Margaret is American but she could be British. The whispers here also reveal similar secret mowing missions. You can see their point of view. Their gardens are perfect. Marigolds march in military lines. Roses fear to drop a petal. The grass looks like photosynthesised velvet (it's amazing what you can do with electric nail scissors these days). The edges are so abrupt that insects and errant burrowers will need motorcycle stunt bikes to cross.

Such perfectionists are aghast at the idea of a neighbour who claims to be creating an environment for nestling hedgehogs or a nettlepatch for days of wine and butterflies. Fortunately for all, this spiral of obsession is interrupted by autumn, which is egalitarian enough to mess up to everyone's garden.

But now Mother Nature has met her match. No, it's not God who has intervened. It's garden vac - the "labour-saving" device that blows, sucks and mulches its way through autumn with such drama that a TV mini-series cannot be far behind.

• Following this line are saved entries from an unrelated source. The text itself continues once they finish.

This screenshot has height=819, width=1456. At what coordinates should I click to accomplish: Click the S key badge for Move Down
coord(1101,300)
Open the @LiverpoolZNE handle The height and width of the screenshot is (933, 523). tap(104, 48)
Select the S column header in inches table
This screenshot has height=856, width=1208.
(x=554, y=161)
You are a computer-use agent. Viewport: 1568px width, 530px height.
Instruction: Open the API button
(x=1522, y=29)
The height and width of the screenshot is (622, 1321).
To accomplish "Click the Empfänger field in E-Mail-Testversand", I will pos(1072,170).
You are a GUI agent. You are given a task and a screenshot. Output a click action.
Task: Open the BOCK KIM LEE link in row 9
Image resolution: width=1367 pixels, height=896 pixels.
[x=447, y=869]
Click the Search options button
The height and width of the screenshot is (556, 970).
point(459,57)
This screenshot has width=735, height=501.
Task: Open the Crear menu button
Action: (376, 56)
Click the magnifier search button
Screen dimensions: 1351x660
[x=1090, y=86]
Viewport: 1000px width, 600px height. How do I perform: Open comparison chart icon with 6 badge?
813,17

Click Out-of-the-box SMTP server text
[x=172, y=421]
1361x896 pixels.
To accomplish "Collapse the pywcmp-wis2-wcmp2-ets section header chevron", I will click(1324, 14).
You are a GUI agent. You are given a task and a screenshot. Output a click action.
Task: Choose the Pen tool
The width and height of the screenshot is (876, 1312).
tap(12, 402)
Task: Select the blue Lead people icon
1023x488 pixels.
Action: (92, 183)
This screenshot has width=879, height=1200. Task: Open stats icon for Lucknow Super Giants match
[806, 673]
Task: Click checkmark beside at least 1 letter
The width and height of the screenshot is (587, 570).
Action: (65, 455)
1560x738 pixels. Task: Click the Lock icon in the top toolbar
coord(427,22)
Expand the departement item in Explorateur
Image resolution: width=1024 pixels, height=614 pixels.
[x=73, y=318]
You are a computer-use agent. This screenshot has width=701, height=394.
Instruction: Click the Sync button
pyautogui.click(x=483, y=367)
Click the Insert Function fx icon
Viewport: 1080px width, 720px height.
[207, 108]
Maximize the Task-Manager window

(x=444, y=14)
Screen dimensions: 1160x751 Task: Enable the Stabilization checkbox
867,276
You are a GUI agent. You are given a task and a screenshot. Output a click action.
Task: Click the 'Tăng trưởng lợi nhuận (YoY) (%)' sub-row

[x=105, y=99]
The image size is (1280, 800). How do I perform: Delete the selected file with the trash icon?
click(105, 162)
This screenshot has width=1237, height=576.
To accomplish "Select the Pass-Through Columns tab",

"We effectively invented a new garden care market with the garden vac," says Flymo's marketing manager, Andrew Mackay. Before Flymo launched its first garden vac in 1993 only 5,000 were sold in Britain. "Now it's in excess of 100,000 per year and that's worth pounds 10m to pounds 12m. This is our peak season - some 60 per cent are sold in October and November.

Down at the DIY shop many of these things are labelled in a way that might attract Arnold Schwarzenegger on a dangerous day for dahlias. The Flymo petrol-powered Blowervac (pounds 99.99) looks like a lethal weapon, while one Black & Decker number claims to blow up to 180mph. There is much talk of "high impact" and "top velocity". The "LeafBuster" is so impressive that it will no doubt need a high-protein diet and its very own garden shed.

The claim is that the garden vac is the easiest way to tidy "the outside of your home". Call me paranoid but this use of words is worrying: could it signal a plot to make the garden an extension of our front rooms? Such tidyness will require constant strimming, vaccing and clipping. The real give-away is the use of the world "labour-saving". Every housewife (and husband) knows this is a ploy to get us to raise our standards, clean more and therefore buy more products. Our homes are full of labour-saving devices and we have less leisure time than ever before.

This is all bad news for your common-or-garden hedgehog: there is no room for common nature when your garden is blow-dried. Margaret would not allow such a thing.